Wiki

Analytics Engineering Roadmap

A podcast-backed roadmap for analytics engineering: SQL modeling, dbt-style workflows, metric ownership, stakeholder trust, and the move from dashboards to governed analytical products.

An analytics engineering roadmap should teach you to turn raw data into trusted analytical models, not only to collect tools. The DataTalks.Club archive places the role between data engineering and analytics. In the stronger definition, you own modeled business data. That means table grain, reusable SQL, tests, and documentation. It also means metric definitions and BI or activation surfaces.

Victoria Perez Mola describes the day-to-day job as modeling data and maintaining pipelines. She also works on data quality and Looker-facing models (role episode at 4:14-6:49). Juan Manuel Perafan adds the roadmap principle. Analytics engineering takes business reality and makes data resemble it. It then applies software-engineering rigor so the result is testable and robust (foundations episode at 11:03-18:35).

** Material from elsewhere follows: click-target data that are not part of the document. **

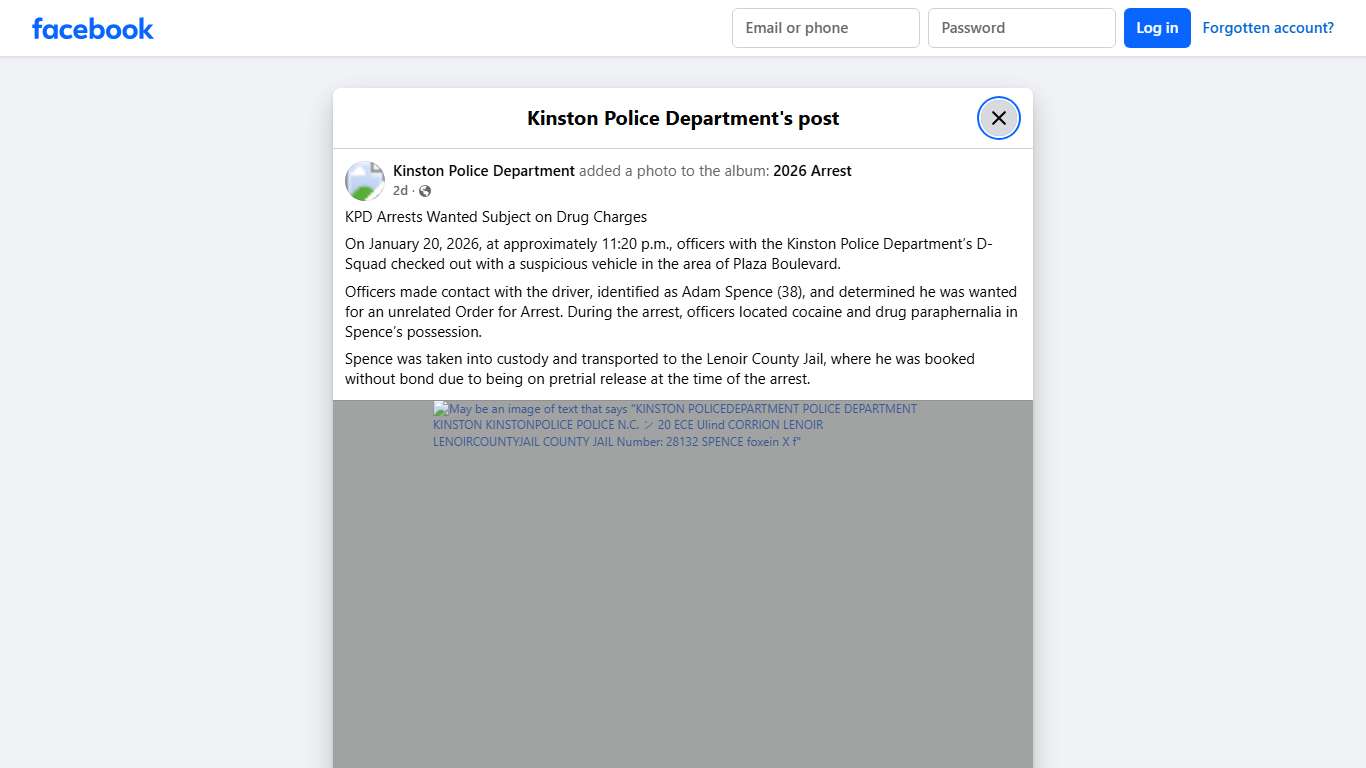Click the KPD Arrests Wanted Subject headline
Screen dimensions: 1366x768
pyautogui.click(x=496, y=216)
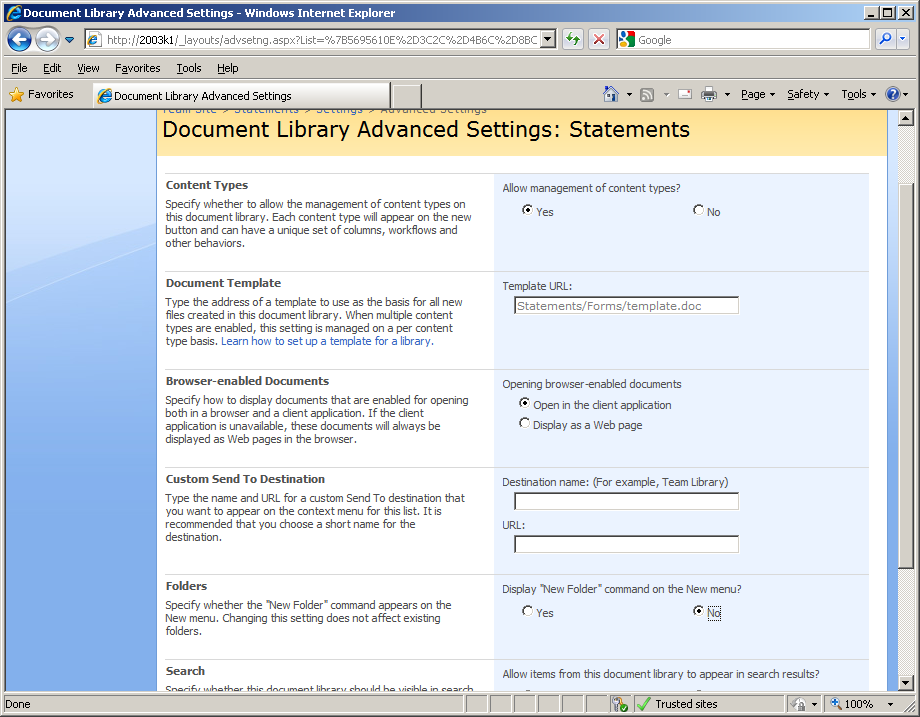The width and height of the screenshot is (920, 717).
Task: Enable Yes for New Folder command display
Action: coord(527,611)
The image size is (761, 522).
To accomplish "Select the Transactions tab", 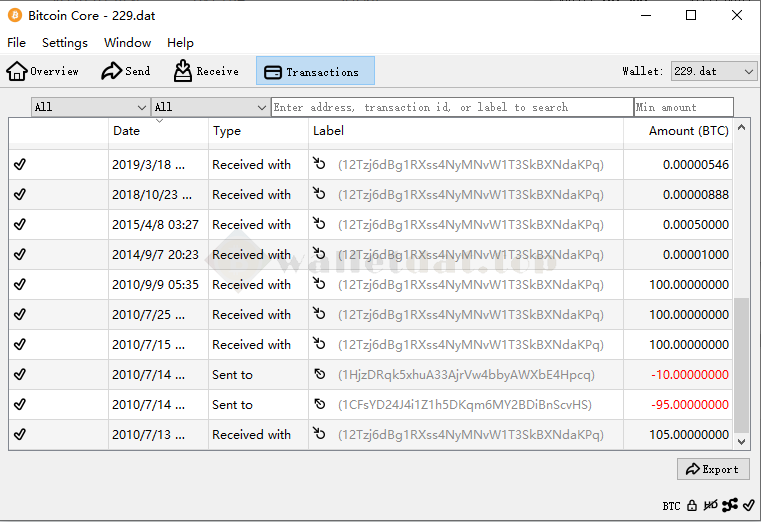I will (315, 71).
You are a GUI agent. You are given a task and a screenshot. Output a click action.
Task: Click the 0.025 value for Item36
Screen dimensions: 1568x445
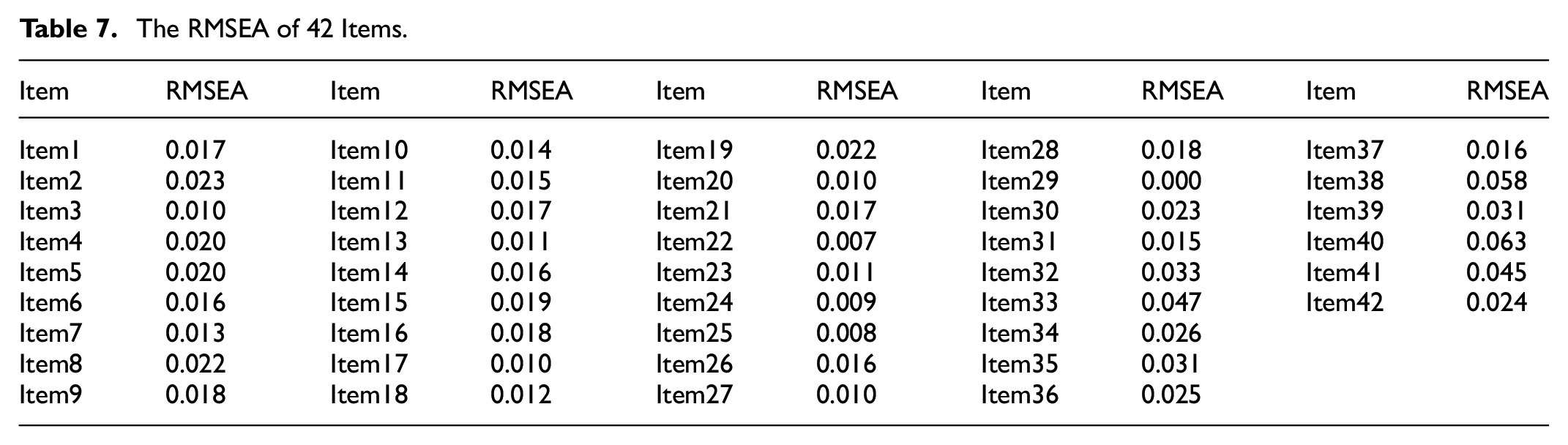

Use these pages alongside the roadmap:

Core podcast discussions:

Common Definition

Across the archive, analytics engineering readiness means you can own the modeled layer between raw data and decisions. A dashboard alone isn’t enough. You need to explain table grain, decide where logic belongs, and test model assumptions. You also need to document definitions and make the result usable by analysts, product managers, executives, or operational tools.

Several guests converge on that definition. Victoria Perez Mola starts from SQL-based models, dbt documentation, and version control. She also adds tests and a dependency graph (role episode at 5:47-10:04). In the foundations episode, Juan Manuel Perafan warns that defining the role only as “between analyst and engineer” misses the point. The work is data modeling plus engineering practice (foundations episode at 7:10-13:18).

Natalie Kwong places the same work inside ELT. Data is loaded into the warehouse first, and analysts or analytics engineers then transform it with SQL and dbt-style workflows (modern stack episode at 7:57-15:30).

Guest Differences

Guests differ on role boundaries and tool boundaries. Victoria Perez Mola puts SQL, data modeling, and quality checks at the center. Her examples use dbt, Snowflake, and Looker. She also notes that some company postings look closer to data engineering than analytics engineering (role episode at 26:10-31:09).

Juan Manuel Perafan makes the distinction more conceptual. dbt helps you practice data modeling, stakeholder management, and engineering habits. Knowing dbt doesn’t make someone an analytics engineer (foundations episode at 49:50-55:01).

They also differ on how much Python belongs near the beginning. Victoria Perez Mola describes Python as useful but not central in her Tier role. Juan Manuel Perafan says most modeling work is still SQL. Python helps with adjacent work such as ingestion and orchestration. It also helps with APIs, testing, and tool glue (role episode at 27:31-29:15, foundations episode at 31:22-38:35).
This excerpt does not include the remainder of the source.